• **MATERIAL SHOWN**
+--

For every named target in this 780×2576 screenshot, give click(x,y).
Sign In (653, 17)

+--

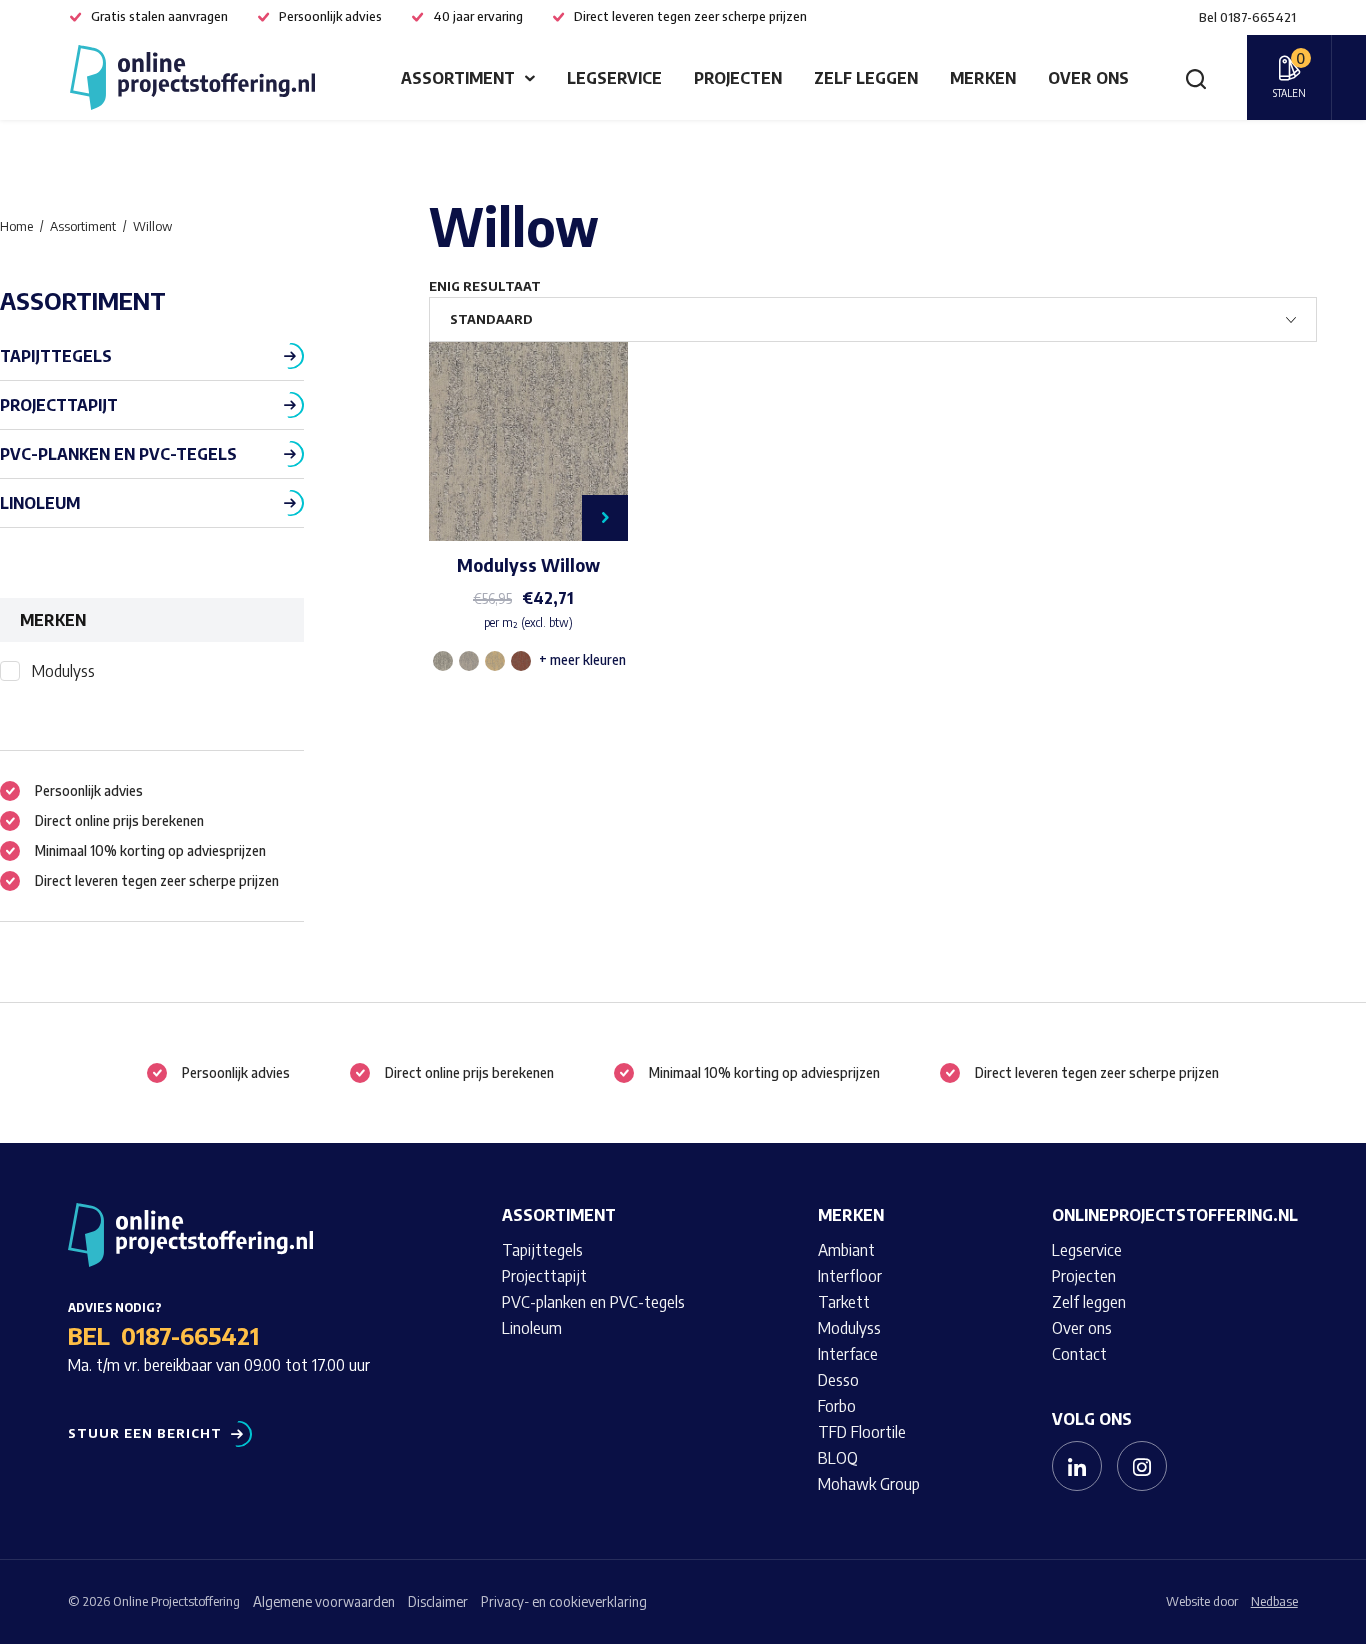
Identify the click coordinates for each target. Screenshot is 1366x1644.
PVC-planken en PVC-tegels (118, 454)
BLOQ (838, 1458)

+--

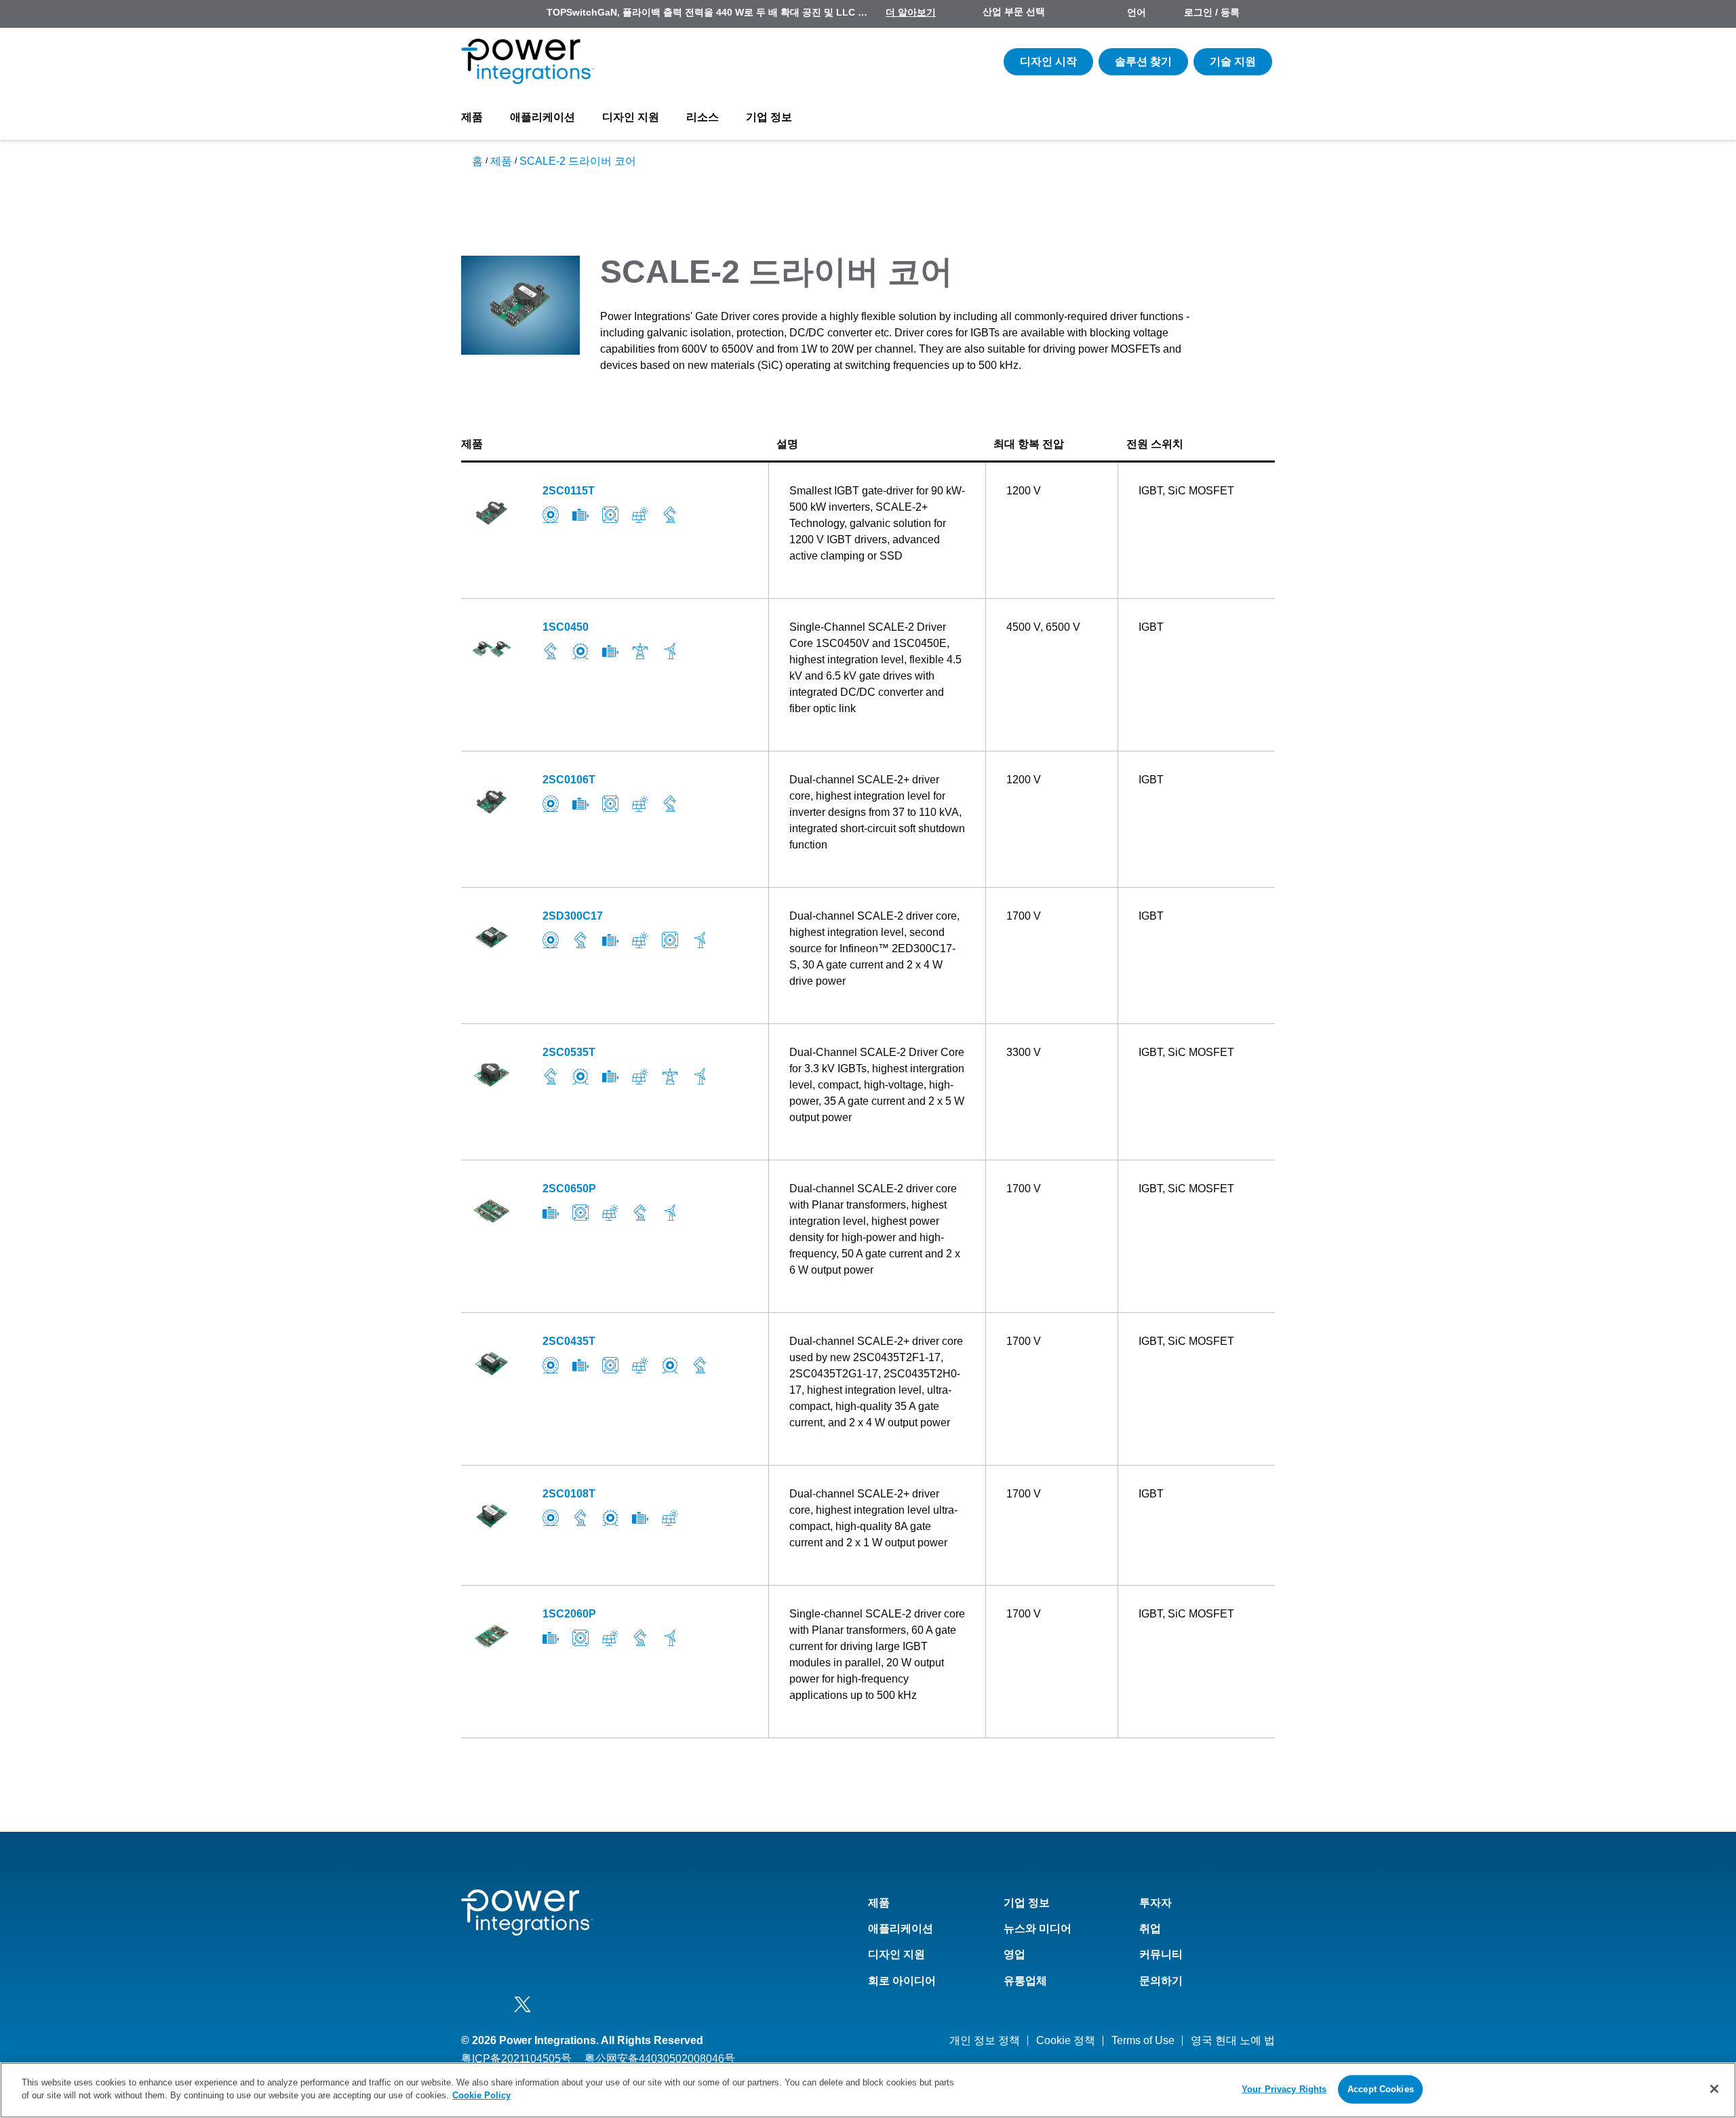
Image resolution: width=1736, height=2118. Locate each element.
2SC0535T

+--

• **PROBLEM TO SOLVE**
From the records above, copy every line that includes the word "each".

• **RESULT OF THE EXERCISE**
Identify the click coordinates for each target. Screenshot is 1366x1644.
Image resolution: width=1736, height=2118. Locate each element.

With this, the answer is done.